A diligent student at the Eastman School of Music, she learned that her skills lay in breaking with and reinterpreting the traditions of the academically-pure classical music that she was expected to uphold. Her interests lay more in pop and opera, counting Björk, Laurie Anderson, Meredith Monk, M.I.A, and Missy Elliot as inspirations - all artists who exemplify her mantra that “songcraft is a way of short-circuiting the structures we are sold as real differences in the world”.

Finding communal ecstasy in the temples of choir and rave, Lyra’s immersion in the Berlin techno scene inspired works - including collaborations with Holly Herndon and Colin Self among others - that imbued ritualistic dancefloor experiences with a sense of sonic intimacy. A deep embrace of a spirituality unconstrained by imposed orthodoxies drives her compositional and performance processes. Body and spirit enter trance states in live performances, both fully ensconced in the worlds she projects - worlds where every utterance can sparkle with flame and purpose, and sound is truly seen as an extension of our physical bodies and conscious desires.

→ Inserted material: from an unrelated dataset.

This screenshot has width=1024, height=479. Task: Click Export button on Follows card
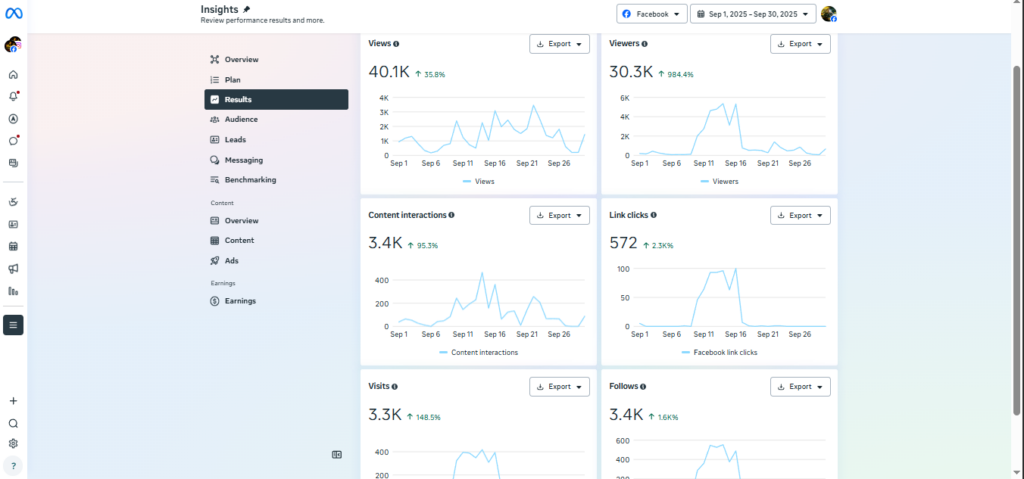[x=801, y=387]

Composed and arranged entirely from the sound of her own voice, Fountain, her debut on Bedroom Community, was hailed as “a potent religious text in praise of human vocality’s promise” (the Quietus). Fountain integrates the intimacies of the club, the emotional multitude of trans experiences, and the forbidding possibilities of social and physical technologies into “an excavation of her own body’s resonant possibilities” (Pitchfork), envisioning a post-human queer futurity. Her forthcoming compilation Delta showcases global interpretation of Fountain’s psyche, through reworking, recomposing, and reconstructing the source material, projecting them through the many lenses of her colleagues and collaborators.

At the core of all these works remains a deeply spiritual aspect - one that proves that spiritual joy cannot be separated from the greater spiritual mission. Acceptance is, and always will be, an ongoing process for Lyra, but her body will remain an instrument of positive change. To her, that is the essence of devotion - a continual process of liberation through sense and sound.